ベタ塗りでマンガ的な絵が素朴なアニメです。動きは実写で撮影してそれをもとにアニメ化しているとのことですが、動きもアニメ的でぎこちなさも感じる絵作りです。主役のあんずちゃんは、ぶっきらぼうで口も悪く品もありませんが、ほんわかと包み込む優しさを感じます。あんずちゃんを振り回すかりんは、過酷な環境で暮らしていたにしては良い子ですが、不満の感情を隠さずに表情にあらわす、ちょっとひねくれたところのある子どもです。そのふたりの最初のぎこちない関係や会話が面白いですが、かりんが亡くなった母に会いたいと頼むところから、ふたりが力を合わせて母のいる地獄への旅が始まるという流れです。

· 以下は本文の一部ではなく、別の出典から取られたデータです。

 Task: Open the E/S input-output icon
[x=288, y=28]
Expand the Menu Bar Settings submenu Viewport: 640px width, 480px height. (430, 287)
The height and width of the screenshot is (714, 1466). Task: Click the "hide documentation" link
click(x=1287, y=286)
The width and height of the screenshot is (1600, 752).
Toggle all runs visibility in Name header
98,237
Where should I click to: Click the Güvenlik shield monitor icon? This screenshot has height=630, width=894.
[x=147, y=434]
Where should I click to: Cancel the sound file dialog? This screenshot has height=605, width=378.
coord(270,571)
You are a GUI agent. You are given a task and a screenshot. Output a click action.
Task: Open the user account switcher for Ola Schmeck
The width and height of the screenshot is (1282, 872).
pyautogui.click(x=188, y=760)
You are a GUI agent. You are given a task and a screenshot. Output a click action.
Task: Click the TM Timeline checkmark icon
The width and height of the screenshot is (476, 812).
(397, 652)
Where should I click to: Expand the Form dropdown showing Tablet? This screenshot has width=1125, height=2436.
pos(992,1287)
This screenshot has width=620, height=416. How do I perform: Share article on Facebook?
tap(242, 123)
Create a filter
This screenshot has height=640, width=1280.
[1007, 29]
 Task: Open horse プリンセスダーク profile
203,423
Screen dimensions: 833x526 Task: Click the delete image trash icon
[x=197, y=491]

なぜかりんの母が地獄にいたのかは説明されていませんので、まずそこからちょっと頭に疑問符が浮かびます。いろんな見解では、かりんの母は借金を苦に自殺したのではないかという説があるようですが定かではありません。また、現世に戻った母が閻魔大王に追いつめられて地獄に戻る際に、逃げた罰を受けることをほのめかされましたが、その結果も説明されていませんので、地獄に戻ったあと母は閻魔大王からどんな仕打ちを受けてしまったのか気になったままとなります。かりんの母を思う気持ちはわかりますがかりんの自分勝手な行動は軽率に感じます。そのあとに母が地獄でどうなったのか気にもしていないことも大いに気になります。結局、かりんは迎えにきた父との生活よりも、あんずちゃんとの生活を選ぶわけですが、地獄にいって閻魔大王から逃げる行動をともにしただけで、あんずちゃんへの思いがそこまで近づいたという説得力も乏しかったと思います。

アニメならではの妖怪とののんびりとした共存社会、苦難な生活環境で育ったかりんの亡き母への思い、そして心のつながりを深めていく化け猫あんずちゃんとかりんの友情、そんな素敵な要素が揃った映画でしたが、もう少し心にぐっと迫る描き方にしてほしかった(逆に言えはあまり心に迫って来なかった)というのが正直な感想でした。
上記はあくまで私の主観です。あとで自分がその時にどう思ったかを忘れないための記録であり、作品の評価ではありません。
また、ネタバレの記述もありますので、ご注意ください。